Task details >> In one to three sentences, explain why the Priorat wine article calls the association of Grenache with southern France somewhat unfair.

Priorat's Place in Wine's New World

By Paul Lukacs
Jun 16, 2009 As Hugh Johnson counsels in his A Life Uncorked, 'the way to explore any wine is to make comparisons.' I definitely took that advice to heart last month when I traveled to northeastern Spain and the Catalonian region of Priorat to explore the wines being made there. Virtual unknowns twenty years ago, those wines have become connoisseurs' darlings, prized (and priced) today alongside top-flight European reds from not only Rioja and Ribera, but also Bordeaux and Burgundy, Piedmont, Tuscany and the Rhône. To understand why, I wanted to see the vineyards, visit the cellars, and of course taste as many of the wines as possible--always keeping in the back of my mind the characteristics that have made the world's other celebrated reds so special.

Though a proverbial crow would only have to fly about sixty miles, it takes a car over two hours to get to Priorat from the Barcelona airport. The landscape turns craggy inland from the Mediterranean coast, as the roads narrow and the hills become steep and jagged. Sparsely populated, Priorat remains isolated from much of the rest of Spain, and indeed the world at large. It's a breathtakingly beautiful place--one that for visual splendor ranks right alongside Germany's Mosel and Portugal's Douro Valleys as one of Europe's most spectacular wine areas.

Winemaking was first promoted in this rugged, remote region by medieval monks--in this case Carthusians, who built their priory (thus the name) in a small valley in the mid twelfth century. History does not record which grapes the monks planted, but for centuries now the dominant ones have been varieties often associated today with southern France--Grenache (Garnacha in Spanish) and Carignan (Cariñena).

That association is somewhat unfair. Though the most historically renowned Grenache-based wines do hail from France, particularly the appellation of Châteauneuf-du-Pape, the grape is a Spanish native. Along with Carignan, a variety that on its own rarely if ever has produced wines of real note, it was first cultivated in vineyards near the Mediterranean coast. Over the centuries, it traveled all throughout southern Europe, and it grows today virtually everywhere that the hot Mediterranean sun shines--including Priorat and the surrounding DO (Denominación de Origen, a Spanish controlled appellation) of Monsant. Until very recently, however, hardly anyone beyond the region knew anything about the wines produced there. Made mainly in cooperatives and consumed largely by local farmers, they tasted coarse and rustic. Those that left the region tended to be used to fashion fortified wines or brandy.

Data shown >>
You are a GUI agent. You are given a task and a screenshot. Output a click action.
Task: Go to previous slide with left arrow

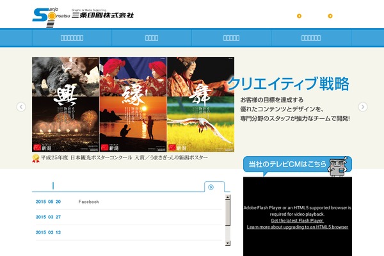21,107
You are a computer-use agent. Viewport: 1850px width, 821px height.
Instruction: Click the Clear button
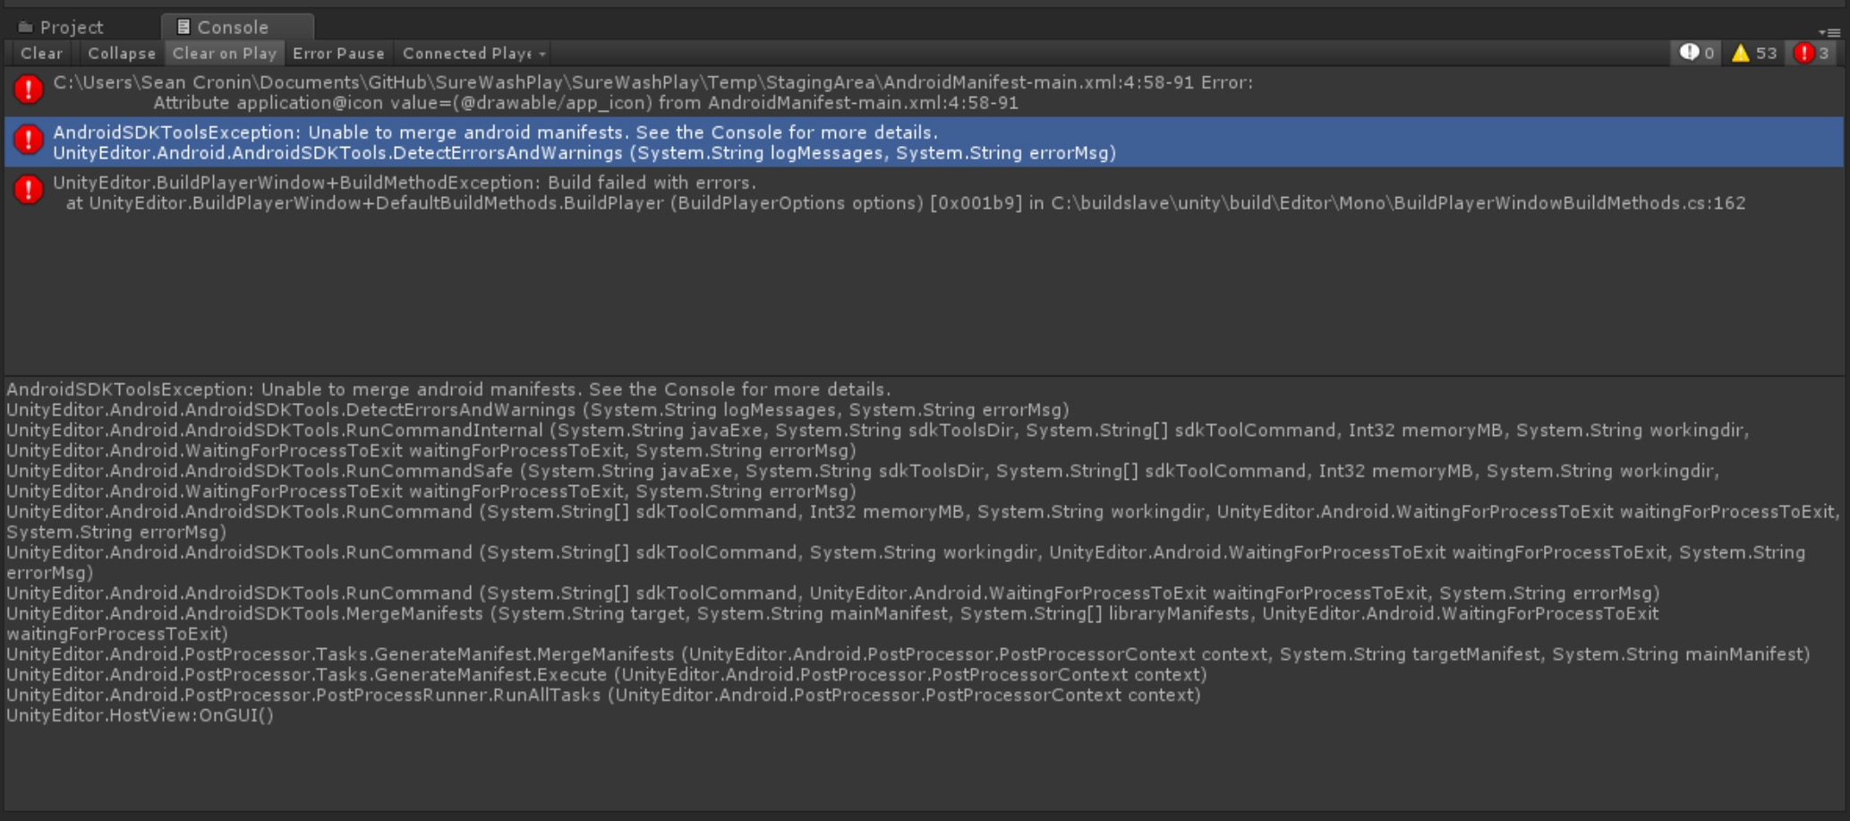point(41,54)
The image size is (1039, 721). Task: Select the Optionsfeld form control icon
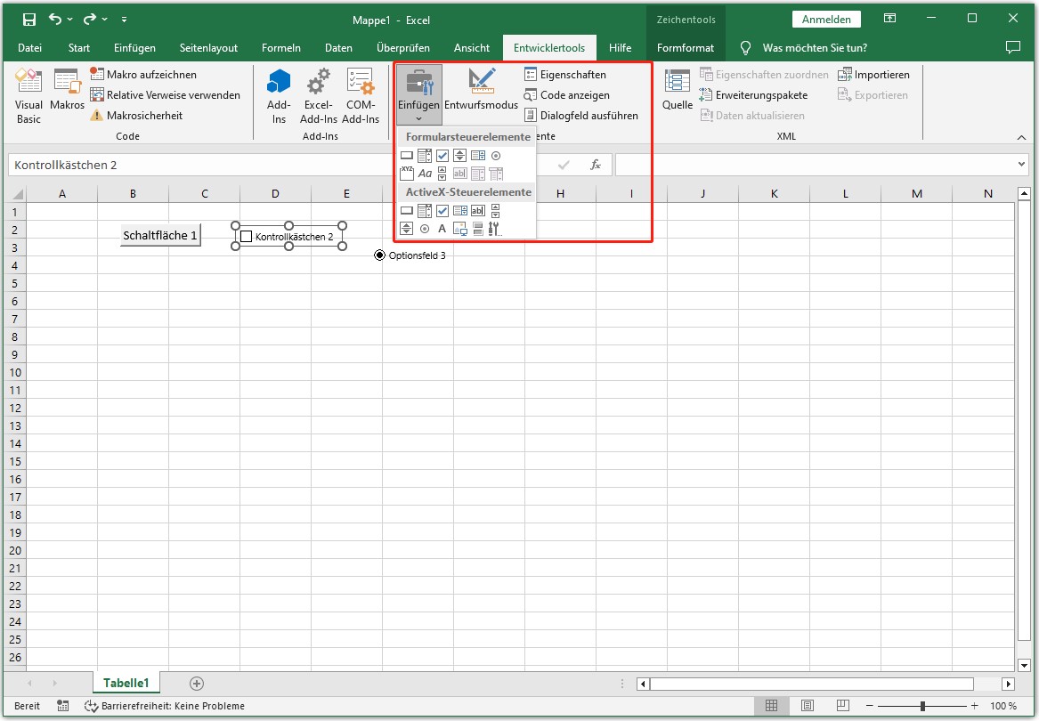click(x=496, y=155)
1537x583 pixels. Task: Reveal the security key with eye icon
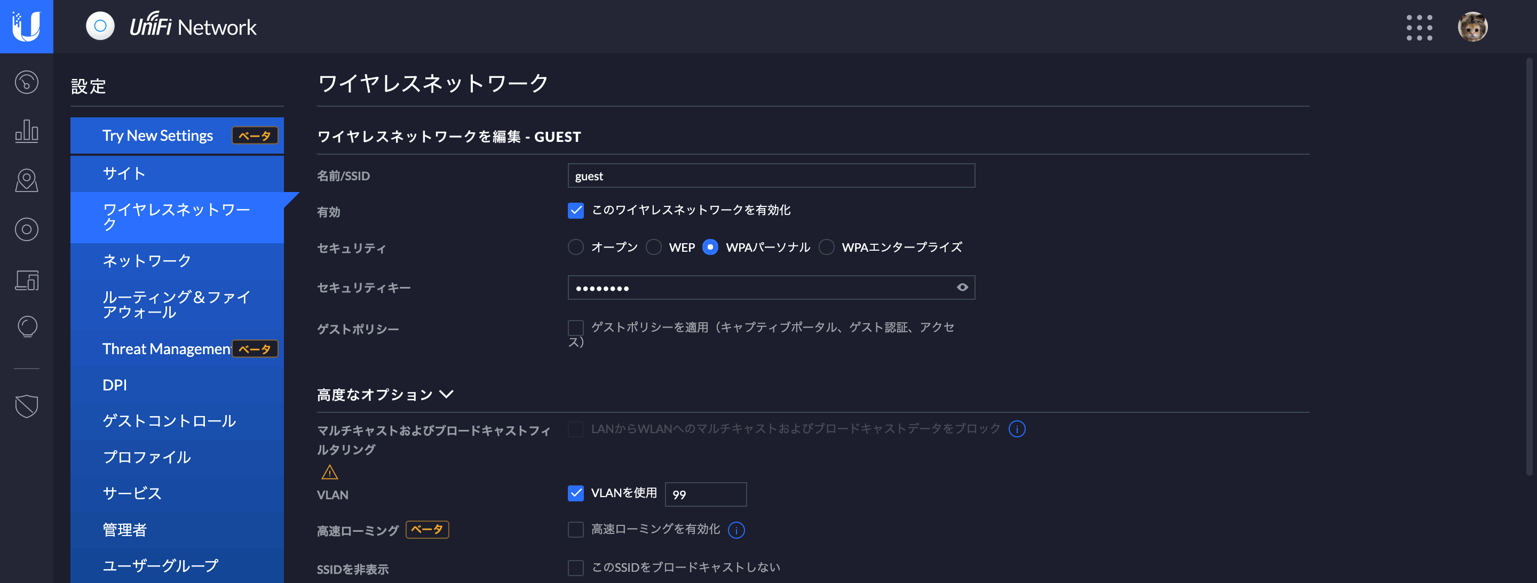pos(962,287)
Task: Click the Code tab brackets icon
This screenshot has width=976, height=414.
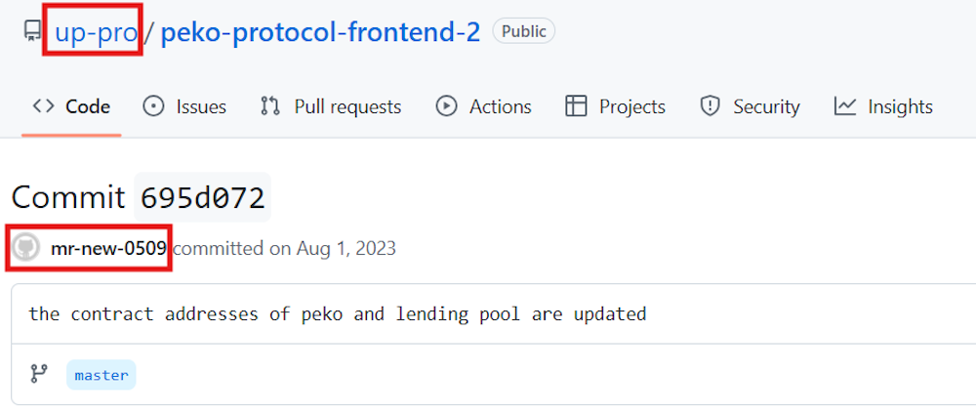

Solution for this task >> Although the most historically renowned Grenache-based wines come from France, particularly Châteauneuf-du-Pape, the grape is a Spanish native. Along with Carignan, it was first cultivated in vineyards near the Mediterranean coast before traveling throughout southern Europe.